Bug #4892
closed
LDAP Windows 2012 R2
0%
Description
I have an existing Active Directory domain and I recently added another AD Server in my existing domain. Existing servers are Windows 2008 R2 and my new one is Windows 2012 R2. When I change my existing working LDAP configuration in pfSense to point to the 2012 R2 DC and press the button for select authentication containers I get an error "Could not connect to the LDAP server. Please check your LDAP configuration." If then go back to the Settings tab and go to the authentication server drop down and press the save and test button I get this.
Attempting connection to
192.168.200.27
OK
Attempting bind to
192.168.200.27
OK
Attempting to fetch Organizational Units from
192.168.200.27
failed
pfSense is able to connect and bind hjust fine but whatever the fetching on Organization units is it fails on. I cant find anything else in the logs to indicate where the issues is. If I change nothing else but change the IP to the old server (192.168.200.26) everything works. Am i doing something wrong or is this an incompatibility with Windows 2012 R2?
Updated by Jim Pingle over 8 years ago
- Status changed from New to Rejected
This should be on the forum first for discussion until/unless a bug is confirmed.

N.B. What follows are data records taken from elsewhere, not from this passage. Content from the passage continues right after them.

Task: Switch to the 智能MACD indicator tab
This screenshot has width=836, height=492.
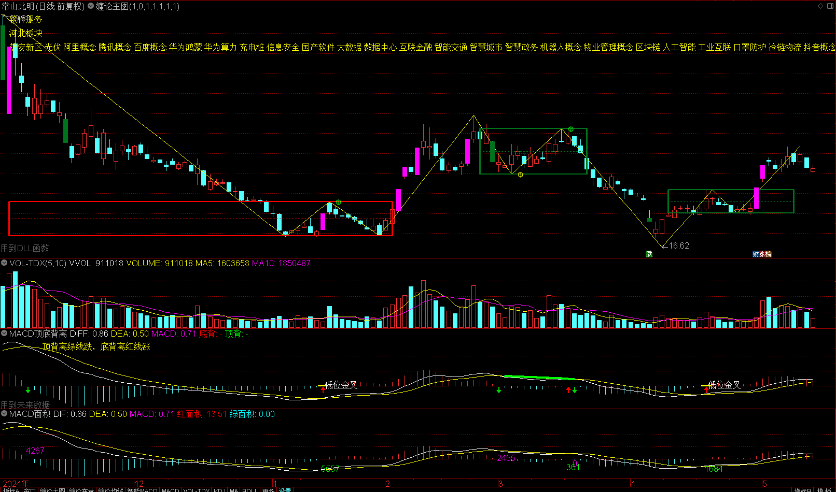Action: point(142,490)
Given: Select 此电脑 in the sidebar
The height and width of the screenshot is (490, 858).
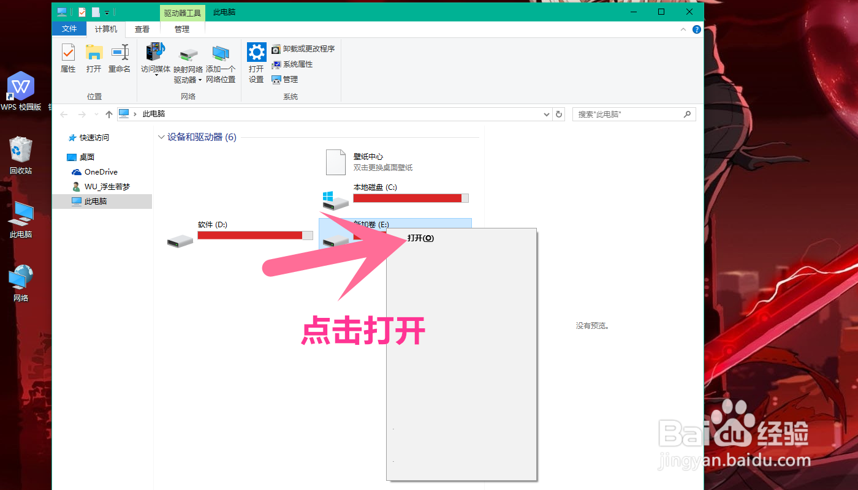Looking at the screenshot, I should 94,201.
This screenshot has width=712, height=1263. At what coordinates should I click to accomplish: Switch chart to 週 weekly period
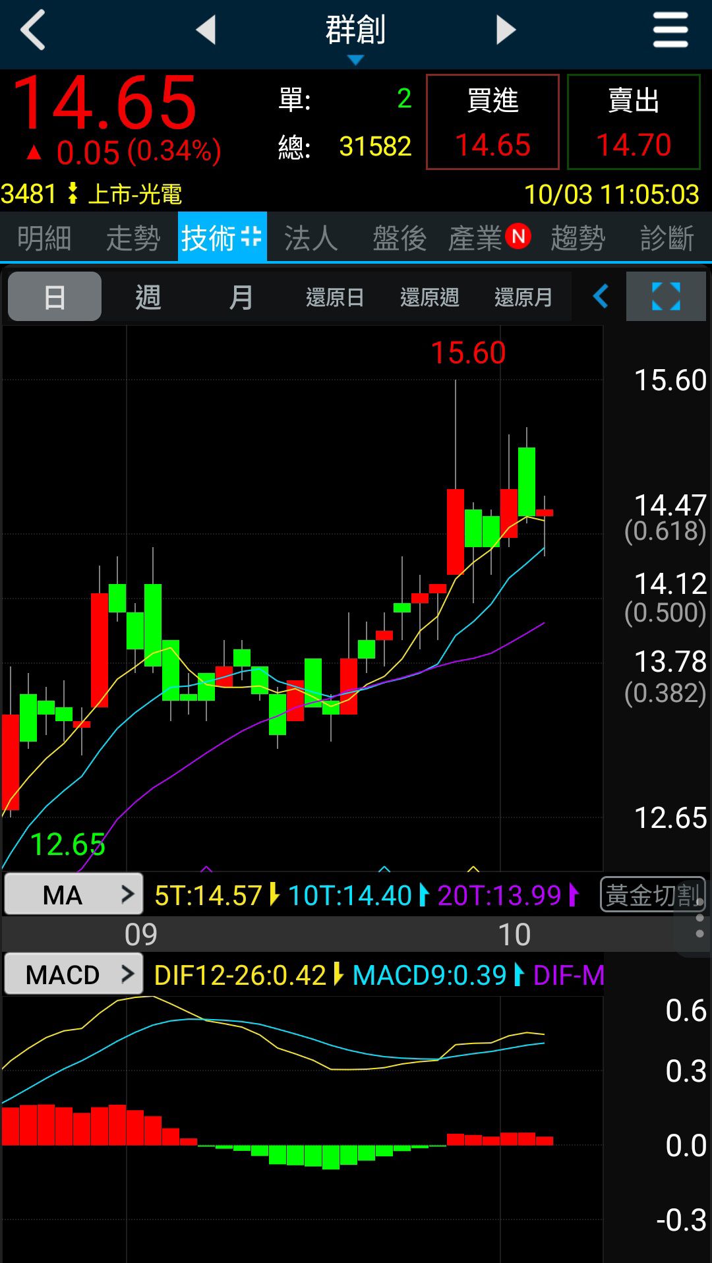tap(148, 297)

That said, I hit something recently where even though anonymous binds were configured, my browser or a plugin had pre-filled login info into the bind credentials box which caused the bind to fail since the credentials were wrong. If you have anonymous binds active, check the box to provide bind credentials, clear out the input fields, then uncheck the box again and try to select the containers.

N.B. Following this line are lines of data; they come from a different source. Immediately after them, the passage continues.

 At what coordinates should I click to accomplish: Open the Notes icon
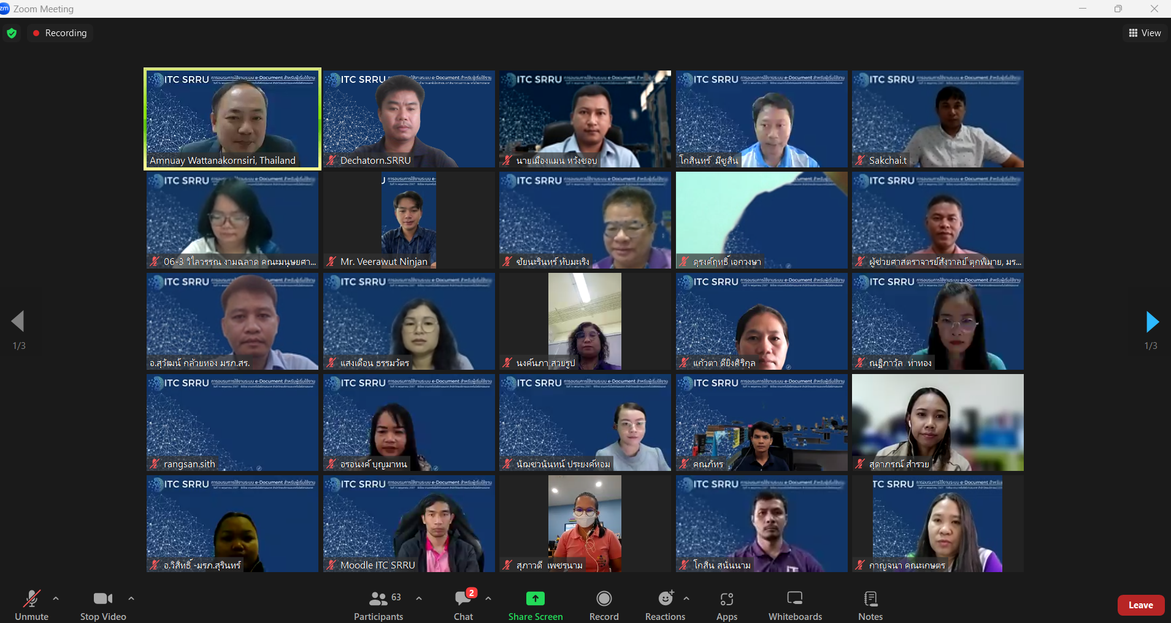(870, 598)
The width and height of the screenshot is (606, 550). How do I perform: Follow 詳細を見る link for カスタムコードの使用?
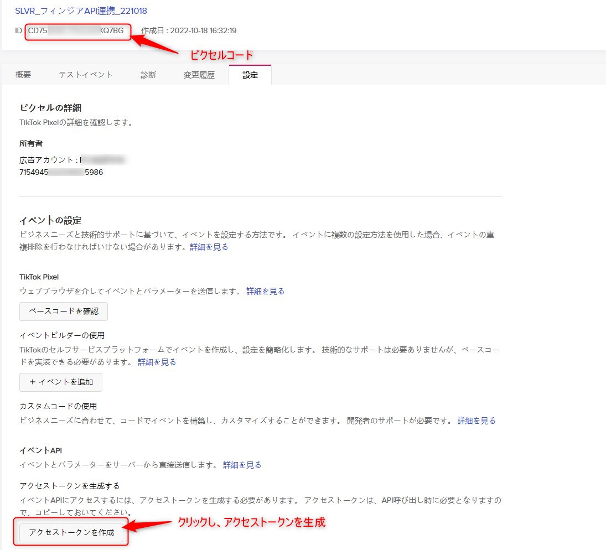476,421
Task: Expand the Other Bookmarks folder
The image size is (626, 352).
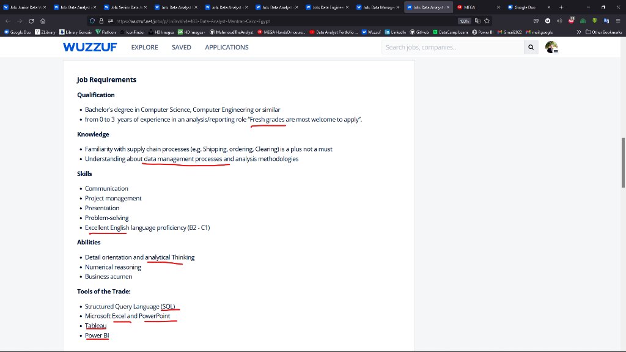Action: coord(603,32)
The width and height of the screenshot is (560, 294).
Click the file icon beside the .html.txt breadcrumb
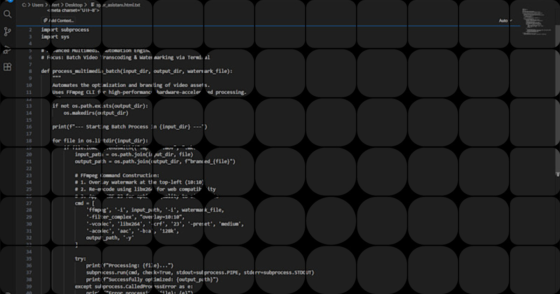click(x=92, y=5)
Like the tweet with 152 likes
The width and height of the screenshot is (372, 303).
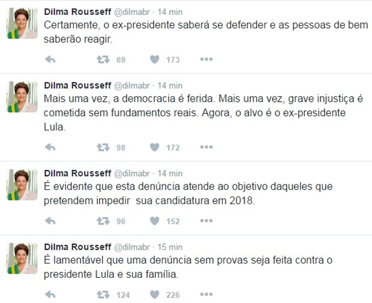tap(154, 221)
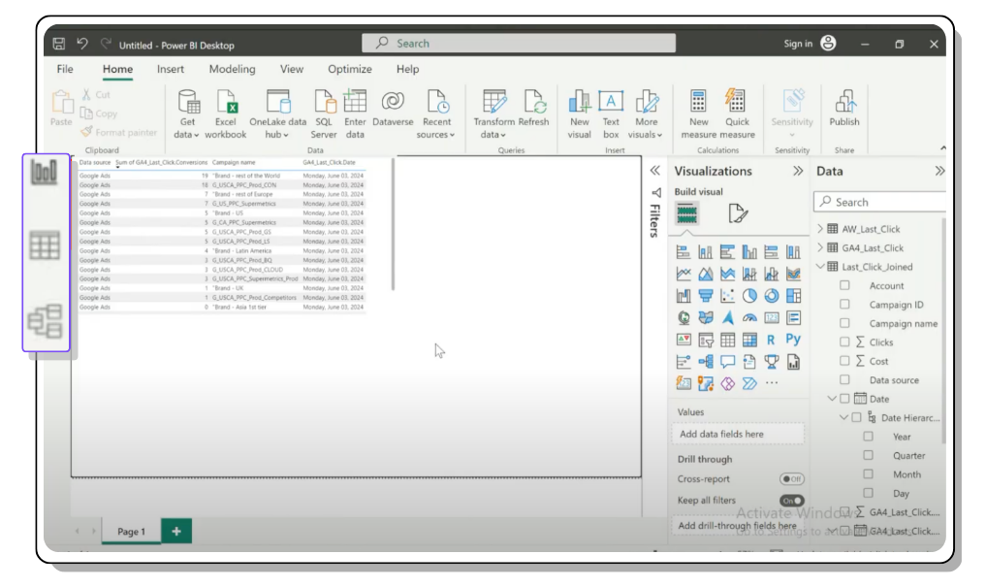
Task: Open Transform data in ribbon
Action: 493,102
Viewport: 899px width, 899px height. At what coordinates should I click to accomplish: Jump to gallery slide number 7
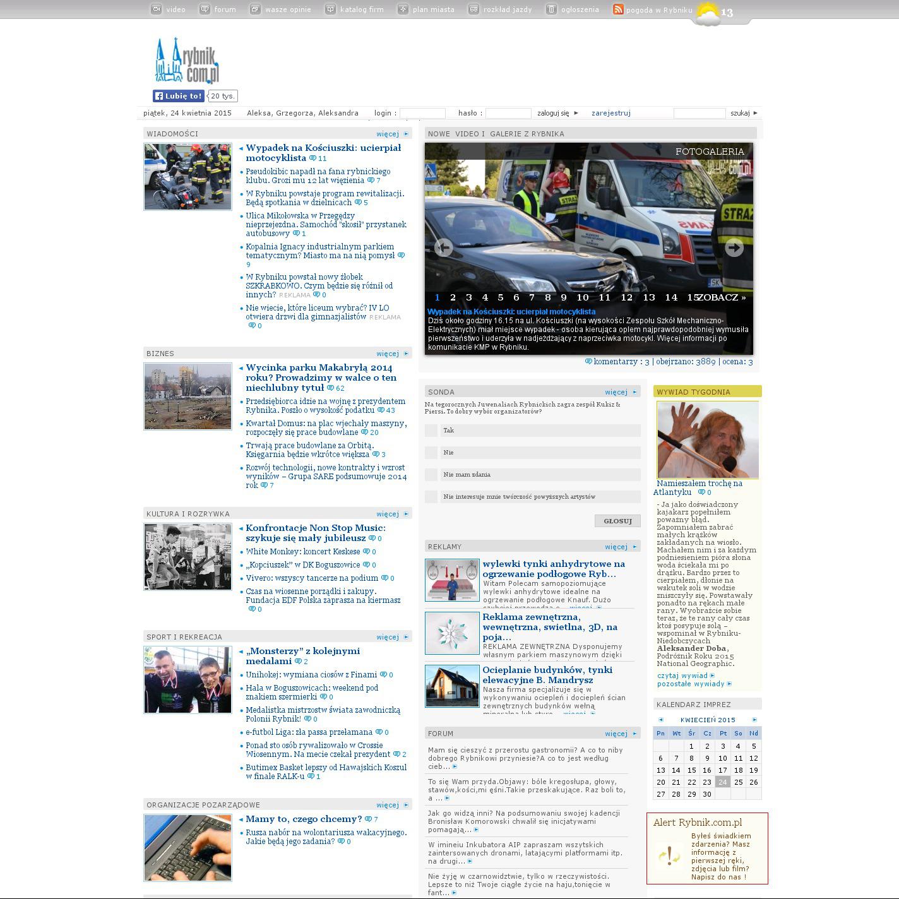(x=532, y=297)
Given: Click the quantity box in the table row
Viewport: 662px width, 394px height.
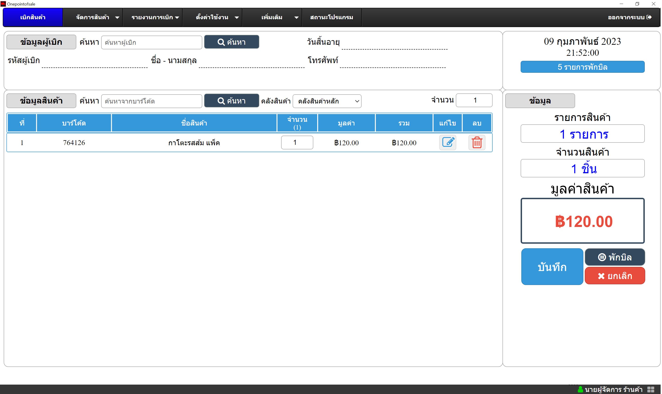Looking at the screenshot, I should point(297,143).
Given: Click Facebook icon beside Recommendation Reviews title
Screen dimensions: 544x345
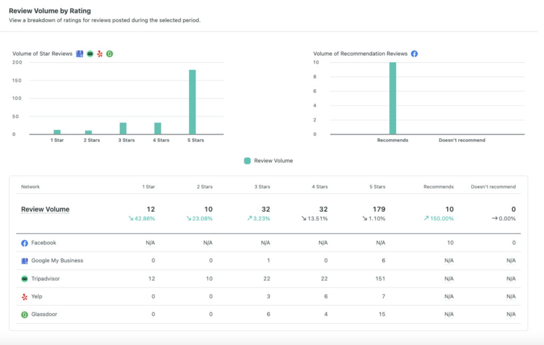Looking at the screenshot, I should (414, 54).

Even if that is not the same case, if it works against one it should work again the other unless there is a configuration issue with your settings or the AD server.
Updated by Adam Esslinger over 8 years ago
I do not have anonymous binds enabled. I have a domain user & password specified. The tests shows that connect and bind are successful.
Updated by Kill Bill over 8 years ago
Using LDAP with OUs and 2012 R2 in multiple places. Definitely not a generic issue.